MIPROMALO a indiqué avoir mobilisé 1,51 milliard de Fcfa sur un budget prévisionnel de 1,97 milliard de Fcfa, tout en maintenant la plupart de ses programmes d’investissement et de développement industriel. La meilleure performance a été réalisée par l’unité de production semi-industrielle de Nkolbisson. Son chiffre d’affaires est passé de 49,3 millions de Fcfa en 2024 à 91,1 millions de Fcfa en 2025, suite à la mise en place de systèmes de valorisation des chutes de bois destinés à pallier la pénurie de matériaux de construction locaux.
Les services de laboratoire ont également généré des revenus plus élevés suite à l’installation de nouveaux équipements scientifiques financés par les projets PDTIE et PRIC-NAC. MIPROMALO a indiqué qu’une deuxième phase de déploiement d’équipements devrait débuter prochainement, renforçant ainsi les capacités d’essais et de certification.

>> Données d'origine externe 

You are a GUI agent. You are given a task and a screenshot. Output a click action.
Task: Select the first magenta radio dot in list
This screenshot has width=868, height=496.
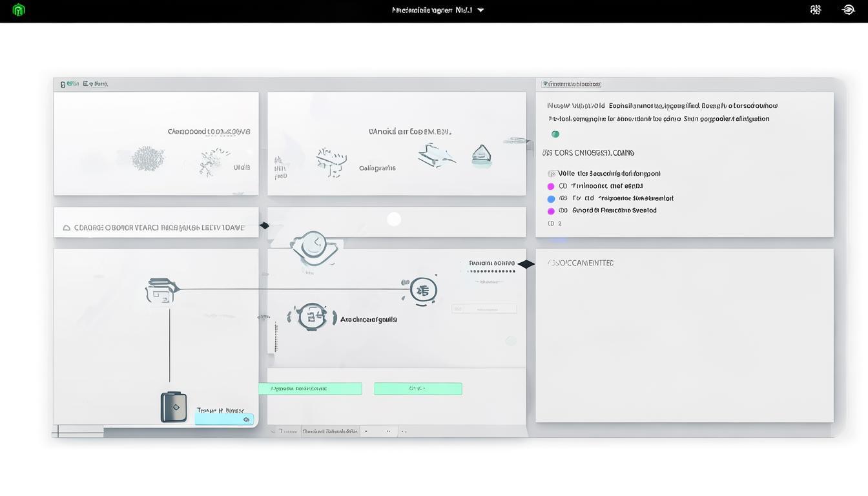551,187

Au-delà de la production, l’agence a poursuivi son expansion nationale. Elle a procédé à l’acquisition de terrains pour de nouveaux Centres régionaux de valorisation des matériaux locaux, a achevé la première phase de son Centre d’incubation des filières de valorisation des matériaux locaux et a acquis des équipements de laboratoire supplémentaires. MIPROMALO a également étendu ses partenariats internationaux pour soutenir le développement industriel. Elle a signé un accord de coopération avec la Fédération des industries de l’État de Rio de Janeiro (FIRJAN) afin de fournir une assistance technique pour l’exploitation industrielle du marbre de Batao.
L’institution a également conclu des accords avec la Société africaine des éco-matériaux (EcoMat-Africa), l’École nationale des travaux publics et la société d’ingénierie brésilienne Gelmaki Industria De Maquinas Eireli. Dans le cadre du partenariat avec Gelmaki, des spécialistes évaluent les systèmes de production de l’usine de Nkolbisson. L’étude devrait appuyer le projet de future usine à Douala dédiée à la production de briques cuites et de tuiles.
Malgré ces progrès, le directeur général, Likiby Boubakar, a indiqué que l’insuffisance des financements demeure le principal défi de l’institution. Selon MIPROMALO, le manque de ressources financières continue de freiner les efforts visant à accélérer le développement et l’industrialisation des matériaux locaux au Cameroun.